At the end, the audience leaps to its feet. I don't remember getting up; the music must have lifted me. Afterward, looking at my program, which is where I scrawl notes on the concert, I see only one: "I am so happy."
Then it's time to go from the sublime to ... Philip Glass, the minimalist composer, and the more minimal my exposure to his work, the better. His natural metier, if you'll forgive my French, is background music for movies like "The Truman Show" -- something that maintains a constant tension without really going anywhere. Much like modernity itself.
If there is a single word to describe both the best and worst of Philip Glass's work, it is cinematic, and both his best and worst have the same skittish quality about them. They make me nervous.
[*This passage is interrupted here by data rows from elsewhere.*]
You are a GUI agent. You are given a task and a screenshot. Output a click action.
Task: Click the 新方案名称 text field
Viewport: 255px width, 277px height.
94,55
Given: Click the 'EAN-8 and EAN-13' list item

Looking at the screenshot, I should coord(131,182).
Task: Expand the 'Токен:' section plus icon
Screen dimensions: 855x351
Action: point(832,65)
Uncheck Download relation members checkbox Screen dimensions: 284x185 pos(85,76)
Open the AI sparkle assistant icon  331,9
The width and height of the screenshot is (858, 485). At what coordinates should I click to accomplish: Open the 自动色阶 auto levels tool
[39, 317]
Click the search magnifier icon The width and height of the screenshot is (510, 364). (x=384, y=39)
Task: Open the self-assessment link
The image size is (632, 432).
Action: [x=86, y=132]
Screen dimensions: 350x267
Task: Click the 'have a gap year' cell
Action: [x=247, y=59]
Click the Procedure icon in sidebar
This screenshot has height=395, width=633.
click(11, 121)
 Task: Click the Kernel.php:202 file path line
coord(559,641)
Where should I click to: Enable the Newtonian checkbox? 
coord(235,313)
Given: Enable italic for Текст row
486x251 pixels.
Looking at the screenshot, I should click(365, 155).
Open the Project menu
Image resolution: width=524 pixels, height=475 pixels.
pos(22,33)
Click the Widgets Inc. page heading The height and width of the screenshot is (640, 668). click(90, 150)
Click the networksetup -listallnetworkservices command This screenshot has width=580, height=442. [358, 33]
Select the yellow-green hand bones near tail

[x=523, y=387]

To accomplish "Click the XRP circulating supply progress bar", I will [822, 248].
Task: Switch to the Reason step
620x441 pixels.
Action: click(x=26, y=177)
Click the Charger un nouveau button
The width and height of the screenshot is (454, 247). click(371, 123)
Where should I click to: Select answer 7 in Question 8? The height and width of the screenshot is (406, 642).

Perhaps seeking distraction, any distraction, I hear the sound of the air-conditioning turning on in the hall, and for a moment wonder if it's part of the composition. It would be just like Philip Glass. With him, you have to wonder: Is this his music or just the metronome?
But there are those who love Glass, and can't wait for his latest composition, which to my ear sounds like all the rest -- like a prelude to some impending disaster, but without the relief disaster might afford.
Maybe I just haven't heard enough Glass, but I'm not about to. A little of his music goes an awfully long way. It never seems to end, just stop.
Then, mercifully, it's time for a reprieve. I mean intermission. It's followed by Tchaikovsky's String Quartet No. 1 in D Major. It's played expertly -- you wouldn't expect less of the Rockefeller Quartet. Nothing wrong with its execution, though a critic's ear might detect something here or there. No, it's not the execution that's off but the conception. Where is the Russian melancholy that looms behind Tchaikovky's even gayest pieces?
Instead, this rendition makes his music sound ... almost sweet. Like one blini after another, each served with a different accompaniment -- sour cream, caviar, apple sauce, maybe maple syrup. The effect of the whole is enough to make you a little queasy, or at least eager to leave while the Mendelssohn still lingers in the air and mind.
We do. And I'm still happy. Thank you, Rocks.